Colin non sapeva cosa dire.

«E tu? Perché sei qui? Non mi sembra tu abbia qualche problema di salute. Hai per caso perso una persona a te cara?»

Il ragazzo ripensò a ciò che successe negli ultimi giorni. Le litigate che ebbe con la sua ragazza. La decisione di lei di farla finita e lasciarsi. Il suo non essere d'accordo con quella scelta. Ancora litigate. Pianti. Rabbia. Dirsi addio. Non accettare la cosa. Disperarsi. Fino ad arrivare a prendere delle pastiglie. Troppe pastiglie.

"Ma cosa sto facendo?". Colin si alzò, andò dal controllore e gli disse: «fermi subito l'autobus. Voglio scendere»

«Senti senti. E come mai questa scelta, ragazzo?»

«Ho capito di essere un idiota. Ci sono persone che hanno problemi seri, che soffrono per motivi ben più gravi dei miei, che hanno veramente perso tutto ciò che avevano. Poi ci sono io, che sono solamente un venticinquenne immaturo che appena gli si presenta un problema, all'apparenza insormontabile, decide di fuggire, disperandosi. Non voglio più comportarmi così. Voglio affrontare la vita e cercare di riuscire a farcela, malgrado le difficoltà. Voglio vivere! Anche per rispetto di queste persone. Voglio andare avanti anche per loro. Quindi la prego, fermi il bus». Colin era fermamente convinto. I suoi occhi brillavano di volontà e voglia di vivere.

L'uomo lo stava fissando. Abbassò lo sguardo e, con un sorrisetto, disse: «Ferma il bus». L'autista fermò delicatamente l'autobus. Colin diede un ultimo sguardo a quelle persone, salutandole con un cenno della testa e scese dal mezzo. Mentre stava scendendo, un ragazzo con le stampelle, senza una gamba e con una grave infezione al viso, era sul ciglio della strada. Colin lo guardò e non poté provare nient'altro che pena. Quel ragazzo salì sull'autobus che poi sparì nel buio della notte.

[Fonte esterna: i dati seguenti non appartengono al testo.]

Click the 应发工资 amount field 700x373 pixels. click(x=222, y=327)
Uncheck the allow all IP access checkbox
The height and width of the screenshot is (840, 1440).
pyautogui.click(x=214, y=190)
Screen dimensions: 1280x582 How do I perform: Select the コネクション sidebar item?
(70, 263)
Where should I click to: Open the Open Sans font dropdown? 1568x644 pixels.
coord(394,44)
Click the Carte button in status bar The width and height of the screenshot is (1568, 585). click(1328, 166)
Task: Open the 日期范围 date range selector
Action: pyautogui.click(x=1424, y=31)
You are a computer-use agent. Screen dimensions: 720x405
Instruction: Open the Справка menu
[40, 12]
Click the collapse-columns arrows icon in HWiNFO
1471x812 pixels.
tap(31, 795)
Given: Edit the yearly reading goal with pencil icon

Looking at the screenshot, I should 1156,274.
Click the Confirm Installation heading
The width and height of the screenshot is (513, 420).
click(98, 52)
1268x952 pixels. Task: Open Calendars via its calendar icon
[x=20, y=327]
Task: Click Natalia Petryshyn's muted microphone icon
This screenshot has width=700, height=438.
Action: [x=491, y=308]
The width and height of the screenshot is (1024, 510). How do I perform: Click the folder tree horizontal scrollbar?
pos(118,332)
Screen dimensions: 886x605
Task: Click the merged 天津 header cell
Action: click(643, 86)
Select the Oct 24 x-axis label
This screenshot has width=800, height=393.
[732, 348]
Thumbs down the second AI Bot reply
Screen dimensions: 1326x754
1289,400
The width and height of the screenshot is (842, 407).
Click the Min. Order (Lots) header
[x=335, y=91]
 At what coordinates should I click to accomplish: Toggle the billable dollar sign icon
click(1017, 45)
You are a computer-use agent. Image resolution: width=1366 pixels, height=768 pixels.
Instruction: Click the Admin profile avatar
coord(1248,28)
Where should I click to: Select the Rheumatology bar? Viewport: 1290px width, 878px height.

Colin allora iniziò a camminare, verso l'ignoto. L'unica cosa che poteva guidarlo... era una piccola luce all'orizzonte. Non era la luce della luna e nemmeno quella del sole. Era come una minuscola lucciola che se ne stava ferma in un punto. Colin la stava pian piano raggiungendo, passo dopo passo....


Il reparto di terapia intensiva del Lenox Hill Hospital di New York era sempre pieno di gente, un via vai continuo di medici e pazienti. Il Dr. Matt uscì dal reparto, visibilmente agitato. Stava cercando i signori Wilson, doveva parlargli.
Il signore e la signora Wilson erano nella sala d'attesa, seduti vicini, stringendosi le mani a vicenda. Erano tesi, molto tesi. La signora era sul punto di piangere. Quando videro il Dr. Matt, corsero verso di lui con la speranza negli occhi.

«Allora dottore, ci dica... ci sono novità?»

Il Dr. Matt riprese fiato per la corsa fatta per arrivare fin lì. Guardò la coppia e, sorridendo, disse: «Vostro figlio è uscito dal coma!»